**TEXT SECTION:**
────

Gov. Ned Lamont’s administration has directed agencies to find ways to cut spending by 10% or more in the next two fiscal years as it anticipates a lengthy, coronavirus-induced, economic downturn.
The administration, which will be asked to explain to the legislature’s Appropriations Committee on Monday how it already has saved hundreds of millions of dollars more than anticipated amid a pandemic, also raised the prospect of reduced aid to cities and towns.
“The post-pandemic economic reality … is one where revenues may take several years to return to pre-pandemic levels,” Office of Policy and Management Secretary Melissa McCaw, Lamont’s budget director, wrote recently to agency heads.
State finances are projected to run $2.5 billion in the red this fiscal year, which began July 1. But Connecticut’s emergency reserves have grown since the pandemic began, and they are expected to exceed $2.8 billion once the audit of the 2019-20 fiscal year has been completed in September.

────

**Collected data:**

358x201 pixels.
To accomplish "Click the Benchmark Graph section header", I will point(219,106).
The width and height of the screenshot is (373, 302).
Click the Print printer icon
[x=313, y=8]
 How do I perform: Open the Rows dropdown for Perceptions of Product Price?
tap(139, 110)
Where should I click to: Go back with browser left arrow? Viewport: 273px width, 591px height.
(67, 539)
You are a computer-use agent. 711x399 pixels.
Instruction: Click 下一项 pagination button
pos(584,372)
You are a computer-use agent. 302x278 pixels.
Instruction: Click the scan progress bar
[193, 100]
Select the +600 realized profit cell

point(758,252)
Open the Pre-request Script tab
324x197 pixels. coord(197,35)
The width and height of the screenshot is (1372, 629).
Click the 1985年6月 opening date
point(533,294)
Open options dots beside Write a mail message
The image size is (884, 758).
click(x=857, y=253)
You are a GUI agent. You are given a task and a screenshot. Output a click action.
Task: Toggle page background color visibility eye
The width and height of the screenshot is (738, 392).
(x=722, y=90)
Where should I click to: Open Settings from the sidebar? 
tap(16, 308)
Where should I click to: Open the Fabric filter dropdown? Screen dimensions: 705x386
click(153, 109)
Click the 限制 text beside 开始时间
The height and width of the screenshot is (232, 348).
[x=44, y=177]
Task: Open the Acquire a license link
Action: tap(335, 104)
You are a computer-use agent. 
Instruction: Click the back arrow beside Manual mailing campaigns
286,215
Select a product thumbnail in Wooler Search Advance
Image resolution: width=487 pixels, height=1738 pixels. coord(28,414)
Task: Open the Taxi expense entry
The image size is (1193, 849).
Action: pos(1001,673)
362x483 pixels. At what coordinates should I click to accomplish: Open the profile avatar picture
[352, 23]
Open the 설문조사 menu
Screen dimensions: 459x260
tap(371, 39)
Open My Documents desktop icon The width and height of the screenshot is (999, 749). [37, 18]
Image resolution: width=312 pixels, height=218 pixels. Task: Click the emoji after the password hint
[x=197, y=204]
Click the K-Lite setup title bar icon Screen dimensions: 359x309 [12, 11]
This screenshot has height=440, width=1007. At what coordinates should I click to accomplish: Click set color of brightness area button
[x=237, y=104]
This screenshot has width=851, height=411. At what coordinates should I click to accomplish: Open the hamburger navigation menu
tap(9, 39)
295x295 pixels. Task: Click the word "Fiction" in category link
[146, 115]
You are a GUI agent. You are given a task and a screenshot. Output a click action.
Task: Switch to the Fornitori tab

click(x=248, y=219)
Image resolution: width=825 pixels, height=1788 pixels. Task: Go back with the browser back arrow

────

**AIM OF THE TASK:**
Translate this sentence from the text on Connecticut state spending cuts into Spanish: "Gov. Ned Lamont’s administration has directed agencies to find ways to cut spending by 10% or more in the next two fiscal years as it anticipates a lengthy, coronavirus-induced, economic downturn."

**RESPONSE BOX:**
La administración del gobernador Ned Lamont ha ordenado a las agencias que encuentren maneras de recortar el gasto en un 10 % o más en los próximos dos años fiscales, ya que prevé una prolongada recesión económica provocada por el coronavirus.